Calgary - Canadian Overseas Petroleum Limited ('COPL' or the 'Company') (XOP: CSE) & (COPL: LSE), an international oil and gas exploration and development company focused on sub-Sahara Africa, today announces that: The Company has paid US $8 million to Atomic Oil & Gas LLC as the second payment to Atomic pursuant to the Company's acquisition of Atomic as disclosed in the Company's announcement on December 16, 2020.

The Funds will secure the purchase of 15% of Atomic's working interest in all of Atomic's leasehold interests. In the event of non-completion, COPL would retain this interest.

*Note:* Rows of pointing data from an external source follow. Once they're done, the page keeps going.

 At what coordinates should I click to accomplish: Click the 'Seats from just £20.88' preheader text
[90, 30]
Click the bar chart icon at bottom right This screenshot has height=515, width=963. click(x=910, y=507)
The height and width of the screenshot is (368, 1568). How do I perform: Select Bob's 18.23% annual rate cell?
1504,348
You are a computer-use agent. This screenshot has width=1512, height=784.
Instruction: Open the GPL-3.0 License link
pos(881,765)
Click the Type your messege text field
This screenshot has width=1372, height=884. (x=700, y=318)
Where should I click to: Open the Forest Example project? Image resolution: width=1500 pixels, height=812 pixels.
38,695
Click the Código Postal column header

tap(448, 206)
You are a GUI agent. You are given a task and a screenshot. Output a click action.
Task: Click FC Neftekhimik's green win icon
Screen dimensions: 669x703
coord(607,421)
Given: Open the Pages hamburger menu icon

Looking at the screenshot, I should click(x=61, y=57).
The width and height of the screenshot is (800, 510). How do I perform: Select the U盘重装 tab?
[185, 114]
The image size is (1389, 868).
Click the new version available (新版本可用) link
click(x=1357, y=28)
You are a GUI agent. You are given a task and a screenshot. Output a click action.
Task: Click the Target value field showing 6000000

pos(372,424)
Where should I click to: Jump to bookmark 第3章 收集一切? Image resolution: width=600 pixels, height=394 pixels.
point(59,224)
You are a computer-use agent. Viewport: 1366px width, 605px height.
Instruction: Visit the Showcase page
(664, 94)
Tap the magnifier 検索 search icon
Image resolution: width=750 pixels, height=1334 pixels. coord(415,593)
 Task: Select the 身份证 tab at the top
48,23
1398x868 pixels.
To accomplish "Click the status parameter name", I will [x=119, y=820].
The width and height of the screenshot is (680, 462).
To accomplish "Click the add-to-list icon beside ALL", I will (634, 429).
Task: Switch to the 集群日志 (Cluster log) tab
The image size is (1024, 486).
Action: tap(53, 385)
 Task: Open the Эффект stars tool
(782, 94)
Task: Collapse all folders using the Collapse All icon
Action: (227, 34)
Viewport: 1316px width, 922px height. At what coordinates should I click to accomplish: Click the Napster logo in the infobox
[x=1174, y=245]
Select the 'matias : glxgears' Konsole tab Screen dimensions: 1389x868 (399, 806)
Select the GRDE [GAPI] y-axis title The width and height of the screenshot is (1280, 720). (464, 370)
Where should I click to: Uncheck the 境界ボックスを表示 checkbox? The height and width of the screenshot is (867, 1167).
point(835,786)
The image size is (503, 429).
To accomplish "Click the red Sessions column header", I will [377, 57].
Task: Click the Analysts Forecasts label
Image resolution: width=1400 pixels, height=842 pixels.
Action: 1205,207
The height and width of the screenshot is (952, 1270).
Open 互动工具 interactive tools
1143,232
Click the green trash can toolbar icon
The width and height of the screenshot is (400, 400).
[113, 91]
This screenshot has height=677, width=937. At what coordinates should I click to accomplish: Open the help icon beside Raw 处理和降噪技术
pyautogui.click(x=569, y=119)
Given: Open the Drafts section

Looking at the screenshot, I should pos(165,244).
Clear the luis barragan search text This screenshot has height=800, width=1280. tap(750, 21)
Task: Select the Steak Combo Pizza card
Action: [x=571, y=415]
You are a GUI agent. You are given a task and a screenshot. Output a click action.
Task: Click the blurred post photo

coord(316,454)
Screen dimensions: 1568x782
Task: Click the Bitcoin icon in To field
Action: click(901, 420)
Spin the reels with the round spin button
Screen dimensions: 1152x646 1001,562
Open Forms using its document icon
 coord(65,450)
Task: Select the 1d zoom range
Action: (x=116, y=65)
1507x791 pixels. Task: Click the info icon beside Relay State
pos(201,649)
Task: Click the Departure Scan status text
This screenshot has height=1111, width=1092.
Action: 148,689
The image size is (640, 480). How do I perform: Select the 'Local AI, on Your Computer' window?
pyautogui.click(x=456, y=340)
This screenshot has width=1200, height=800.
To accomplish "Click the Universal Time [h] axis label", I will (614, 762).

COPL has closed a follow-on non-brokered private placement to raise additional gross proceeds of GBP3,000,000 (the 'Subsequent Fundraise') subsequent to the GBP6,000,000 placing announced by the Company on December 30, 2020 (the 'Fundraise' together with the Subsequent Fundraise being the 'Placing'). The Subsequent Fundraise of Units with institutional investors and high net worth private investors was completed on the same terms as the Fundraise outlined in the Company's announcement of December 30, 2020. The total gross proceeds of the non-brokered private placement of Units under the Placing is GBP9,000,000 (US$12,200,000).

The net proceeds from the Placing will be used for the acquisition of Atomic as announced by the Company on December 16, 2020, other expenditures related to the Atomic acquisition, and for general corporate purposes.

Following the Placing, and including the common shares issued pursuant to the finder's fees, the Company will have a total of 9,657,246,472 Common Shares issued and outstanding. There are no Common Shares held in treasury and therefore the total number of voting rights in the Company is 9,657,246,472.

Arthur Millholland, President and CEO, commented : 'The $8 million payment to Atomic announced today is the first milestone achieved to complete the overall acquisition. The quality of the assets we will acquire under the Atomic acquisition speaks volumes to our ability to access the equity markets and to fully conclude the Placing entered into during the difficult Holiday period.'

Ryan Gaffney, CFO, added: 'The closing of both portions of the Placing will allow the Company to progress the Atomic acquisition. COPL's access to the equity markets has provided much confidence to debt investors with whom we are in discussions with to provide the balance of funds required to complete the transaction. We are targeting the receipt of binding Term Sheets from the targeted investors in the near term thus allowing COPL to progress to completion.'

About the Company

The Company is actively pursuing opportunities in the United States through the acquisition of Atomic Oil and Gas LLC, and in sub-Saharan Africa. In Nigeria, in partnership with Shoreline Energy International Limited ('Shoreline') and through their jointly held affiliated company Shoreline Canadian Overseas Petroleum Development Corporation ('ShoreCan'), COPL and Shoreline currently hold 80% of the share capital and have taken over the management of Essar Exploration and Production Limited (Nigeria) ('Nigerian Affiliate' or the 'Affiliate'). On August 4, 2020, the Company announced that the shareholders of the Nigerian Affiliate had executed definitive agreements to resolve their longstanding disputes. Completion is ongoing, and when completed ShoreCan's shareholding in the Affiliate will change in accordance to the terms outlined in the Press Release. The Affiliate holds an attractive oil appraisal and development project in shallow to mid-water offshore Nigeria on its 100% holding in OPL 226. In other ventures, ShoreCan has been indicatively awarded an exploration license onshore Mozambique in the 5th Licensing Round adjacent to the producing Pande-Temane Gas and light oil field complex.

Contact:

Mr. Arthur Millholland

Tel: + 1 (403) 262 5441

This news release contains forward-looking statements. The use of any of the words 'initial, 'scheduled', 'can', 'will', 'prior to', 'estimate', 'anticipate', 'believe', 'should', 'forecast', 'future', 'continue', 'may', 'expect', and similar expressions are intended to identify forward-looking statements. The forward-looking statements contained herein are based on certain key expectations and assumptions made by the Company, including, but not limited to, the ability to raise the necessary funding for continued operations, delays or changes in plans with respect to exploration or development projects or capital expenditures. Although the Company believes that the expectations and assumptions on which the forward-looking statements are based are reasonable, undue reliance should not be placed on the forward-looking statements since the Company can give no assurance that they will prove to be correct since forward-looking statements address future events and conditions, by their very nature they involve inherent risks and uncertainties most of which are beyond the control of Canadian Overseas Petroleum Ltd. For example, the uncertainty of reserve estimates, the uncertainty of estimates and projections relating to production, cost overruns, health and safety issues, political and environmental risks, commodity price and exchange rate fluctuations, changes in legislation affecting the oil and gas industry could cause actual results to vary materially from those expressed or implied by the forward-looking information. Forward-looking statements contained in this news release are made as of the date hereof and Canadian Overseas Petroleum undertakes no obligation to update publicly or revise any forward-looking statements or information, whether as a result of new information, future events or otherwise, unless so required by applicable securities laws.